>> START EXTRACT PROVIDED

Most marine steering system use a mechanical or hydraulic connection to operate. The Electromechanical marine steering system is an exploration into using electronic components to steer boats, with fly-by-wire controls, and universal compatibility for most outboards. By doing this, we remove the need of petroleum based fluids, expensive hydraulic hoses & steering cables, and create an easily modified boating experience.

I highly advise watching the video to become familiar with what the finished product is to look like.

Step 1:

Step 2: Items Required

The video above lists some of the parts used, as well as one of the previous designs of the project. This design was changed as it resulted in a lot of weight hanging in front of the engine. The initial design also integrated Bluetooth between the helm and outboard. This was scrapped unfortunately, due to time constraints, but can still be done by using two HC-05 modules.

As this is an ongoing project, the parts list is variable.

  • Arduino Uno
  • 2 - Multi Turn Potentiometers (Preferably 5-10 turn, 10k Ohms. You don't want your wheel to go Lock-to-Lock to Quickly.)
  • 43 Amp Motor Driver (Or whatever you prefer to use)
  • 24 volt, 350 watt Gear Motor (Again, Variable)
  • 12 volt battery
  • Assortment of wires & breadboards
  • Access to 3d printer
  • 12mm x 8mm Lead Screw
  • 12mm x 8mm Lead Screw Flange (The lead screw & flange are usually sold together on eBay or Amazon.)
  • 5/8" x 18" Threaded Rod (Homedepot, Lowes...)
  • 5/8" Nuts & Washers
  • Pillow Block Bearings - eBay (You'll need to edit the support brackets to hold your bearings. Just make sure that the bearings have a bore diameter of 12mm for your lead screw.)

>> END EXTRACT PROVIDED
>> START GIVEN RECORDS

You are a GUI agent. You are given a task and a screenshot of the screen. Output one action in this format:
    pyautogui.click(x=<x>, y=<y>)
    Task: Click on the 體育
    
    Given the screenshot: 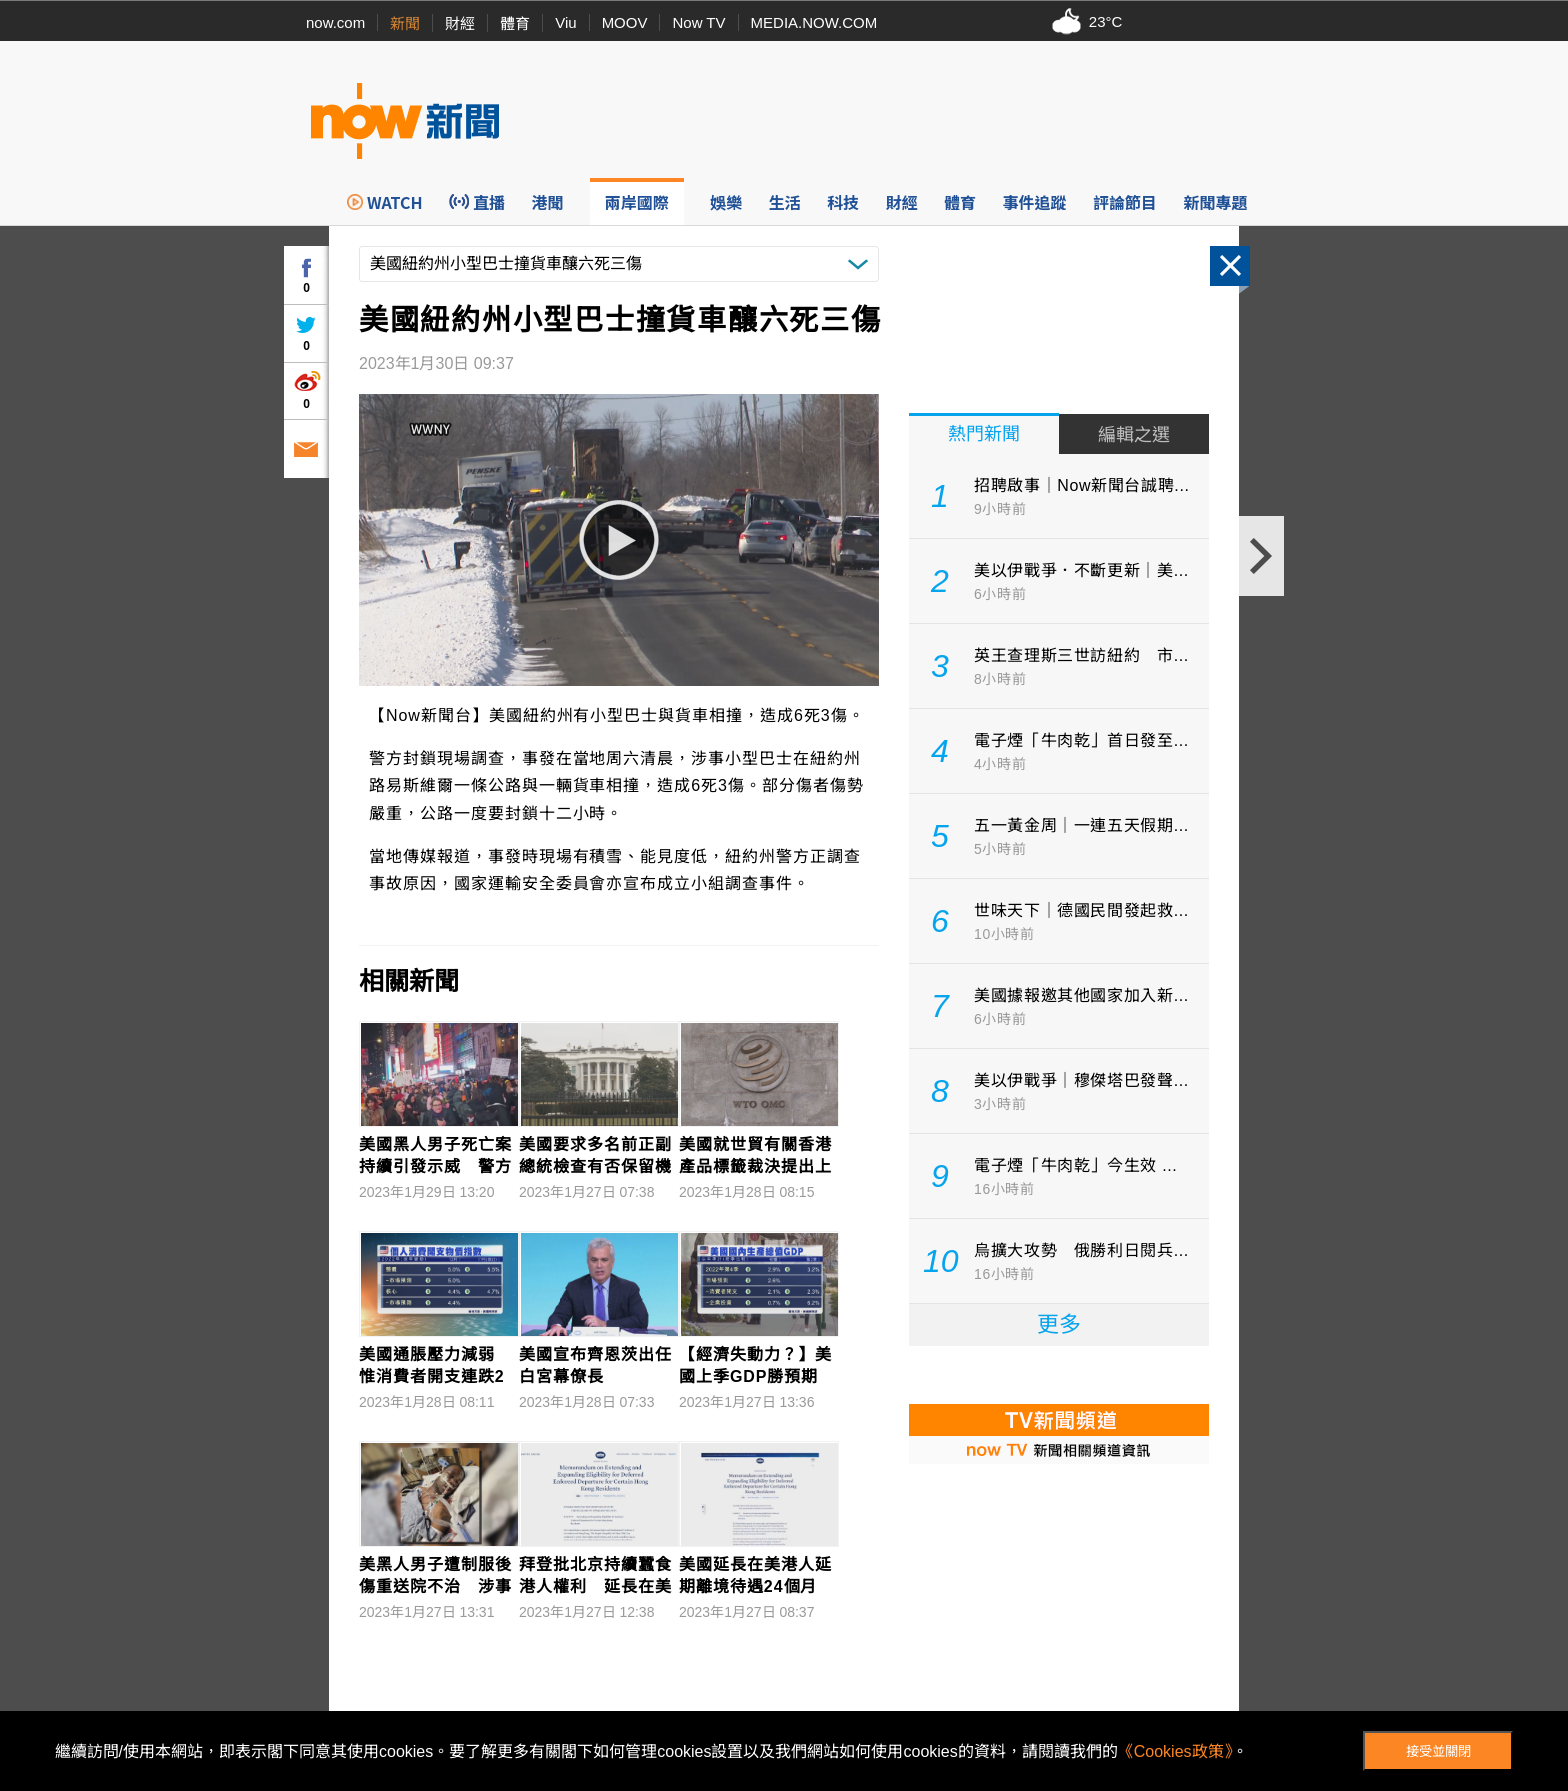 What is the action you would take?
    pyautogui.click(x=515, y=23)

>> END GIVEN RECORDS

(TASK INSTRUCTIONS)
Carry on the electromechanical marine steering write-up from its last line, keeping its tone and format.

(TASK RESPONSE)
Step 3: 3d Printing Your Parts

Begin by 3d printing your brackets and tiller assembly. I've included the IPT files for you to use. I used PETG for these, as the layer adhesion was much better than ABS. You'll want to make sure that these parts will mount to your lead screw and bearings, so modify as needed.

When modifying the parts, keep in mind your tolerances. It is very important that these parts are snug. Too much freedom between parts will result in twisting of the support brackets, eventually snapping your parts when torqued.

Truck General Mk. 2.ipt

Pivot Plate Mk. 2.ipt

Mounting Arm General Starboard Mk. 2.ipt

Mounting Arm General Port Mk. 2.1.ipt

Step 4: Assemble Your Steering Mechanism

If you haven't noticed, there aren't many parts. I tried to keep it simple. The 5/8" Threaded rod will feed through the pivot tube of the outboard. The support brackets will mount to each end of the rod.

From here, you'll want to mount your bearings to the support brackets, and run your lead screw through both bearings. Thread your flange and pivot plate assembly on before running the lead screw through both bearings.

Mount your DC Motor to the end of the lead screw. You may need to modify your motor brackets to mount onto the support brackets. It ultimately depends on the motor that you purchased.

Step 5: Programming Arduino, Hooking Up Motor Drive & Helm

I used the IBT-2 Motor Driver when programming the Arduino. The sketch reflects their connections. The two pots will connect to A1 & A3. The sketch will compare the resistance between the two potentiometers. When the difference is great enough, the arduino will signal the Motor Driver to move the tiller in the needed direction.

Step 6: Print Helm

The helm is constructed of two parts, the wheel and base. You'll need to measure the shaft diameter of your potentiometer to ensure that it fits in the base & wheel. Once installed, run the wires from the potentiometer to the arduino.

Wheel.ipt

Step 7: Test the Design!

Hopefully you made it this far. Again, the design is rough and far from being a usable product. But, it does allow for a lot of customization & improvement. Give it a shot and see what you can do! Good Luck!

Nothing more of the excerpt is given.